Emer Cooke a souligné qu'il est inévitable que des maladies rares se déclarent chez des personnes qui viennent d'être vaccinées, et que le rôle du régulateur consiste précisément à enquêter sur ces cas, afin de déterminer s'il existe un lien de causalité ou s'il s'agit d'une coïncidence.

L'Organisation mondiale de la santé a pour sa part réitéré son appel à continuer d'utiliser le produit d'AstraZeneca. Son Comité consultatif mondial de la sécurité vaccinale (GACVS) doit publier vendredi un avis concernant ce vaccin.

Le laboratoire anglo-suédois a par ailleurs salué les conclusions de l'Agence européenne des médicaments.
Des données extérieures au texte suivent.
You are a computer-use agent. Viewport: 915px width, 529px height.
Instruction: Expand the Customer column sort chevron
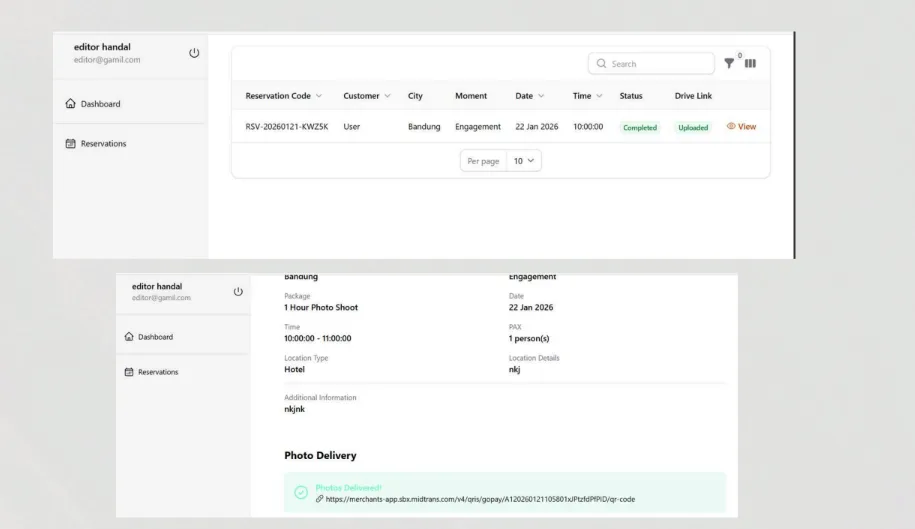click(387, 96)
AstraZeneca continuera à travailler étroitement avec les autorités de santé, a-t-il réagi.

La France et l'Italie recommenceront à inoculer les doses d'AstraZeneca

Une quinzaine de pays européens, dont l'Allemagne, la France, l'Italie et l'Espagne, avaient suspendu l'utilisation du vaccin d'AstraZeneca par mesure de précaution au cours des derniers jours.

Majoritairement reconfinée depuis lundi, l'Italie recommencera dès vendredi à utiliser le vaccin d'AstraZeneca, tout comme la France, l'Allemagne, la Bulgarie et la Slovénie.

D'autres pays s'y remettront la semaine prochaine, tels l'Espagne, le Portugal et les Pays-Bas.

La Norvège et la Suède ont toutefois choisi d'attendre la semaine prochaine, après avoir effectué leurs propres évaluations, avant de prendre une décision.

Une équipe médicale norvégienne a notamment affirmé avoir établi un lien entre le produit et des caillots sanguins observés chez des patients qui se sont retrouvés dans un état grave, voire qui sont morts, quelques jours après avoir reçu une première dose.

D'autres pays, dont le Canada, la Belgique et le Royaume-Uni – où plus de 11 millions de personnes ont reçu le vaccin d'AstraZeneca – ont décidé de continuer à l'utiliser.